Segment Start: GIVEN DATA

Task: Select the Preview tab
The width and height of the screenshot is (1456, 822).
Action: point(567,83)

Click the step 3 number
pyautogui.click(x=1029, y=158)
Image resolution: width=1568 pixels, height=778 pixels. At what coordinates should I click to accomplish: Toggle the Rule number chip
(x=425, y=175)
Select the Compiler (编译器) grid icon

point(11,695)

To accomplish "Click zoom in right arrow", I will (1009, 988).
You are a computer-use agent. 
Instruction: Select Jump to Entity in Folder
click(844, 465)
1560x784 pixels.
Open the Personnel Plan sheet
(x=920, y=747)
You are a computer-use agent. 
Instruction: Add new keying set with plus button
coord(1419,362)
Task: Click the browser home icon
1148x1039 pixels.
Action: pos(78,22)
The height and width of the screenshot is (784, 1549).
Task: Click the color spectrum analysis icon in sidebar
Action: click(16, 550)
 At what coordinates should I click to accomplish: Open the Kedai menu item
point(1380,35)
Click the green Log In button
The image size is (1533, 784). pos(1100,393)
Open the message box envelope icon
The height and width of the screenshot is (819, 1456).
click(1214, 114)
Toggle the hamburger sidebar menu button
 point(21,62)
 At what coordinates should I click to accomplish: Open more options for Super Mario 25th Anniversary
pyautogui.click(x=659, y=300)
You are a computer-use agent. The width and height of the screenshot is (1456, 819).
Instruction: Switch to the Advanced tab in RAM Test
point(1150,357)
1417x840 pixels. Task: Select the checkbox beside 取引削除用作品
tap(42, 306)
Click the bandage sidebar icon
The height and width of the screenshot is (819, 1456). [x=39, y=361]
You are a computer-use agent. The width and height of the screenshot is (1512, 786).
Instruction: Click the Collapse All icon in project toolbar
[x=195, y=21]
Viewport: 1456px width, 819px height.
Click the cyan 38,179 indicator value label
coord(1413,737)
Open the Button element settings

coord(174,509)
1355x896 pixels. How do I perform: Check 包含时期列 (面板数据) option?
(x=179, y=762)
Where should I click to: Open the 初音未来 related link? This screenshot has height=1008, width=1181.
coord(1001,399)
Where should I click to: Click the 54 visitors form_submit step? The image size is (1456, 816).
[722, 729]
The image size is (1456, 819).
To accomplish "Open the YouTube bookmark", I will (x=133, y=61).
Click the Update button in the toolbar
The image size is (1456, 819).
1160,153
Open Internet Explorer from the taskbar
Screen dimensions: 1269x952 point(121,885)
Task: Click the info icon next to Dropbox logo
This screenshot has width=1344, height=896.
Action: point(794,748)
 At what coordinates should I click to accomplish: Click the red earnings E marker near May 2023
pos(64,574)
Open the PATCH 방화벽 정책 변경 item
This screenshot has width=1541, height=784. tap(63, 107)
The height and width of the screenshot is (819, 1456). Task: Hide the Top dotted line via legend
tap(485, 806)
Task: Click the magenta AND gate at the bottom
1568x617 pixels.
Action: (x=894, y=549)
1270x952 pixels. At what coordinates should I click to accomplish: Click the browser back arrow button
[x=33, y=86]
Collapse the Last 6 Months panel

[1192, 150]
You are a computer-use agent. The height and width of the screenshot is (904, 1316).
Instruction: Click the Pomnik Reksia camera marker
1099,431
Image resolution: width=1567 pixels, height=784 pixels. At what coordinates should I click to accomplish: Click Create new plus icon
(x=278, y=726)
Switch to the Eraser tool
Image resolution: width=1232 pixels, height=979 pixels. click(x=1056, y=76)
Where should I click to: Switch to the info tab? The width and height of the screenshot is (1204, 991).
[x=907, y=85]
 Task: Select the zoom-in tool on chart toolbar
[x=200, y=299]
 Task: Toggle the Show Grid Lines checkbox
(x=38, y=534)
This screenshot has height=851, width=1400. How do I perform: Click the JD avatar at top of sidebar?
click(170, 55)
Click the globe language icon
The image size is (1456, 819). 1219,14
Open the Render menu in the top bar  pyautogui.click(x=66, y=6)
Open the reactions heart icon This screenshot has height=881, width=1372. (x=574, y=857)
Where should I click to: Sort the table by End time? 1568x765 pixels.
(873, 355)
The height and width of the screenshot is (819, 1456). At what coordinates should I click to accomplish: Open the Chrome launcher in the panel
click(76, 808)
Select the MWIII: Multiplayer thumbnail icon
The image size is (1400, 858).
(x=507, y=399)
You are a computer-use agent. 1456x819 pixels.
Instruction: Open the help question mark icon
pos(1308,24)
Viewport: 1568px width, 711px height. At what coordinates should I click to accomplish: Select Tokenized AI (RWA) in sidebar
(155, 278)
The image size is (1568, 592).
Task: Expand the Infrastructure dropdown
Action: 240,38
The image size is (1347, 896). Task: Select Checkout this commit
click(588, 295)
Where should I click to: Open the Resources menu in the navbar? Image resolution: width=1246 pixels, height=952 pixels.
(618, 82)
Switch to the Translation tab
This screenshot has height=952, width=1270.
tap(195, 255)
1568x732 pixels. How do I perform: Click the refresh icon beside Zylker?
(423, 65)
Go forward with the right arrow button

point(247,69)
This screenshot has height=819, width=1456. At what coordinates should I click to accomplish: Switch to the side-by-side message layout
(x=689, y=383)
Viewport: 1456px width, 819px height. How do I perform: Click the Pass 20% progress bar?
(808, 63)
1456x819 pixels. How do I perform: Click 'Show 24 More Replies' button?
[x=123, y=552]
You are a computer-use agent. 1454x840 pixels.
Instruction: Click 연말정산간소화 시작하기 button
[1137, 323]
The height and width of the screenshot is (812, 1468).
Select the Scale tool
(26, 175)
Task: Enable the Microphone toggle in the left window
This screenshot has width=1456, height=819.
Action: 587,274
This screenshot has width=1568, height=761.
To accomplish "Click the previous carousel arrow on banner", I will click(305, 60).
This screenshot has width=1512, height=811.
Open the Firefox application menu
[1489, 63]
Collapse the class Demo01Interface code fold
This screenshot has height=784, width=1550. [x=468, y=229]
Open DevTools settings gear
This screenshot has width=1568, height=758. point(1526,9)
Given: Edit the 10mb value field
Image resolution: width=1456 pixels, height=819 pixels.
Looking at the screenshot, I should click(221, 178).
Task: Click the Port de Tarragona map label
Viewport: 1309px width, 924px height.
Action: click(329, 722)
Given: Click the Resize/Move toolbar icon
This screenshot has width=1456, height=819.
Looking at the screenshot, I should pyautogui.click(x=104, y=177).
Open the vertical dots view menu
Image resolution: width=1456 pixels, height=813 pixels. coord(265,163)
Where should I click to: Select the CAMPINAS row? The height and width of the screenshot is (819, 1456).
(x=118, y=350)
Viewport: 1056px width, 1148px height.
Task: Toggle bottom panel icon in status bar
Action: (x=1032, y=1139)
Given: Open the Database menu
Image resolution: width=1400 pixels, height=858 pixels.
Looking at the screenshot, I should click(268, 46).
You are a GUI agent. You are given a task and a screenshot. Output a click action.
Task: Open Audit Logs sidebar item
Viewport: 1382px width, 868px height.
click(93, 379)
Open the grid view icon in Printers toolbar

Segment End: GIVEN DATA

• **WORK TASK**: Give only a number, namely how many lines in the entries above hold the word "will".

• **TASK SOLUTION**: 3